The Samaritans website offers several creative ideas to support the larger cause, from classic 5K runs to charity dog shows to workplace bake sales. Related to Brew Monday, Samaritans even runs an award-winning listener scheme to engage an especially vital community of people – those currently serving time in prisons. People in prison are up to ten times more likely to take their own lives. Samaritans trains prisoners to provide emotional support to other prisoners as a “Listener”. Ask yourself: What vital but underserved communities could my charity serve through our next campaign?
3) Lesson Three: Make it easy! Provide all the necessary tools.
Samaritans provides Brew Monday hosts everything they need for a successful event. This includes a free fundraising kit with ideas and tips, posters and leaflets. The Samaritan’s website is clear and easy to navigate; it showcases consistent branding and graphics and it offers several creative ways to get involved, for both individuals or groups. Supporters and others are encouraged to use the #BrewMonday hashtag on any related posts.
In fact, this brings up another best practice that Samaritans and Brew Monday really nails; not only does it offer digital platforms for volunteers and supporters, but also to everyone they’re trying to help. The charity is currently developing an IM service for people that prefer to reach out for help that way (versus a phone call), and is also in partnerships with big players like Google and Facebook. In what ways could your charity leverage technology to reach more people? What like-minded businesses could you reach out to and collaborate with?

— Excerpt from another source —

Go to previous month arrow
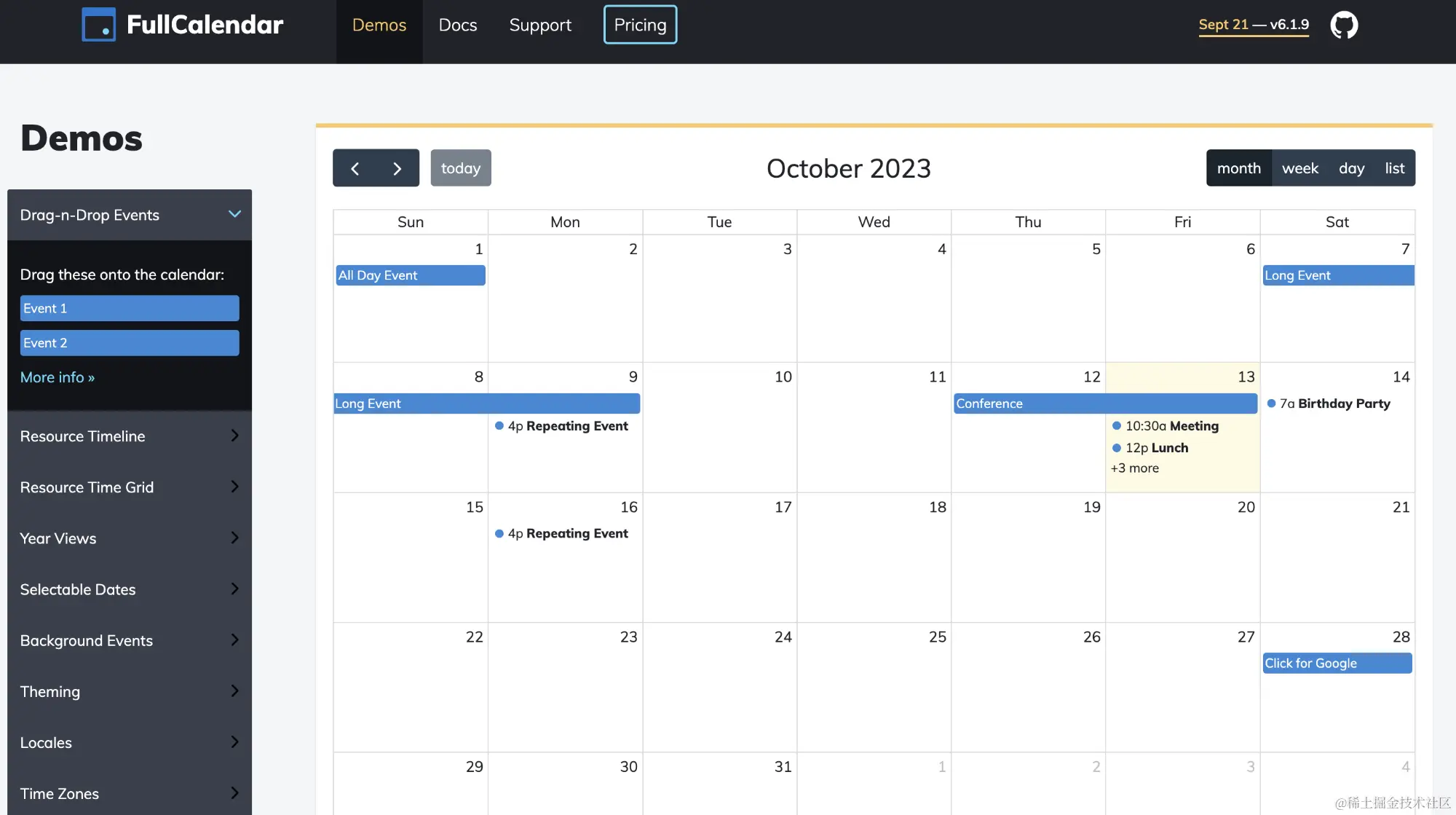The image size is (1456, 815). pos(355,168)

We hope this post inspires you and your charity with a few creative fundraising ideas for your own 2020 campaigns, whether it’s a first-time event or a classic fundraiser in need of a refresh. The Brew Monday campaign shows us several ways to succeed: Offer practical solutions to critical problems, provide flexibility for busy people who want to support your cause and give them the tools, resources and encouragement they need to get involved and keep coming back for more.
What campaigns do you have planned this year? What are your own fundraising goals? We’d love to hear more and share a few tips of our own, perhaps together over a cup of tea!